— start of Records provided —

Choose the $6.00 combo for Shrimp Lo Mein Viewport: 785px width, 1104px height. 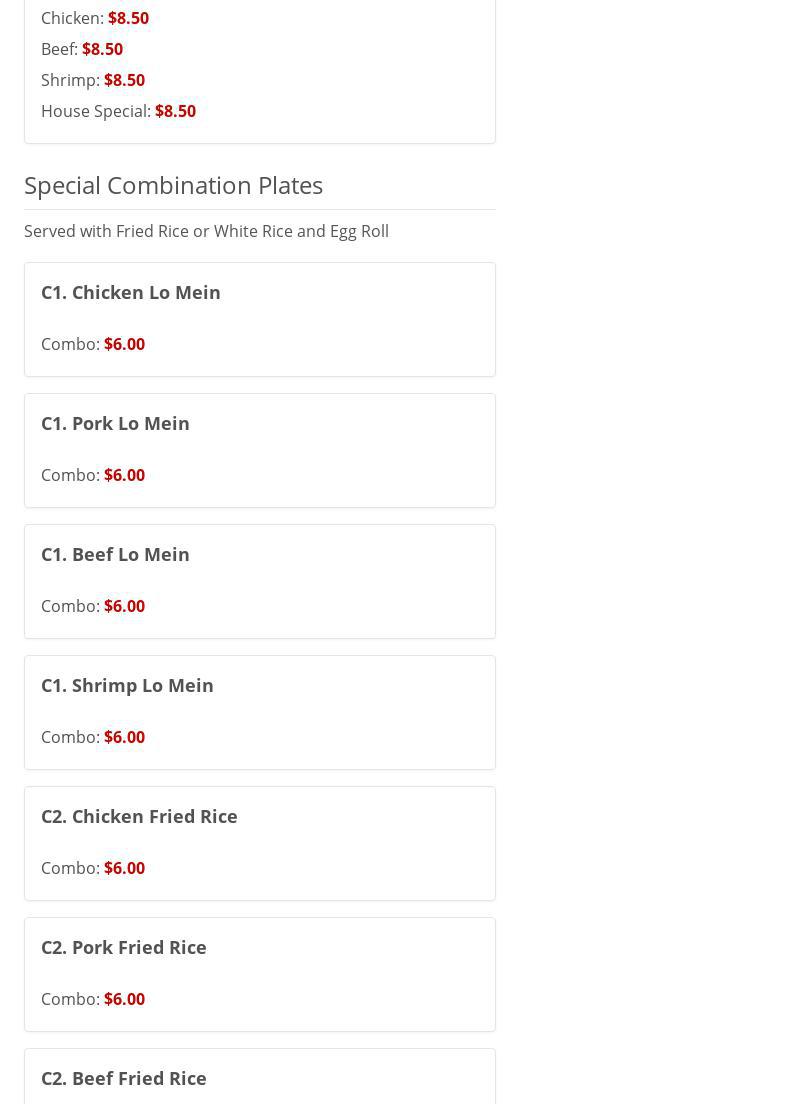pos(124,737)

— end of Records provided —
— start of Records provided —

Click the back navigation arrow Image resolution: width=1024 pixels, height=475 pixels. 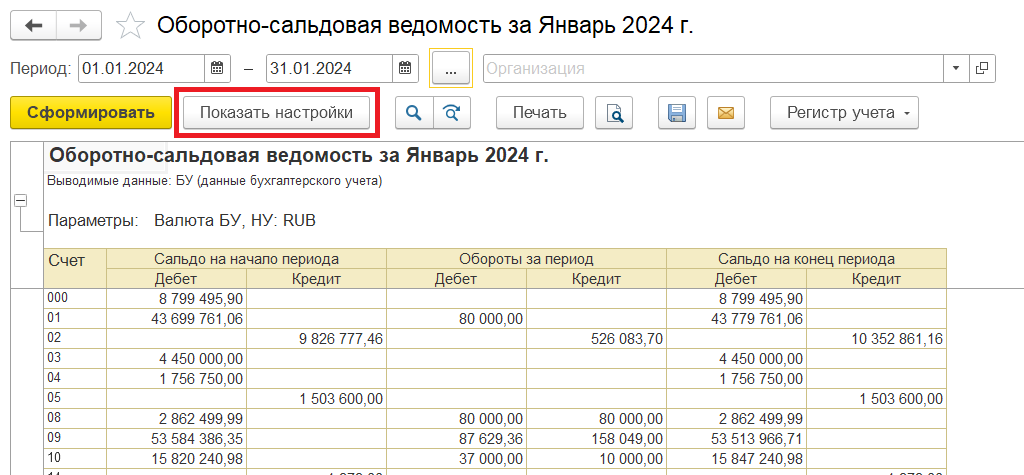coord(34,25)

— end of Records provided —
— start of Records provided —

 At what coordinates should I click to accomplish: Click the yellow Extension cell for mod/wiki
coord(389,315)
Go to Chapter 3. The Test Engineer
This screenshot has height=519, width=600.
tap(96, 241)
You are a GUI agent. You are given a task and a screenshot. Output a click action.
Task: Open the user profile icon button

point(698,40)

— end of Records provided —

*Challenge*.
Copy the listing lines verbatim, starting at the line containing "At what coordinates" and ending at the line containing "point(698,40)".

*Exercise response*.
 At what coordinates should I click to accomplish: Click the yellow Extension cell for mod/wiki
coord(389,315)
Go to Chapter 3. The Test Engineer
This screenshot has height=519, width=600.
tap(96, 241)
You are a GUI agent. You are given a task and a screenshot. Output a click action.
Task: Open the user profile icon button

point(698,40)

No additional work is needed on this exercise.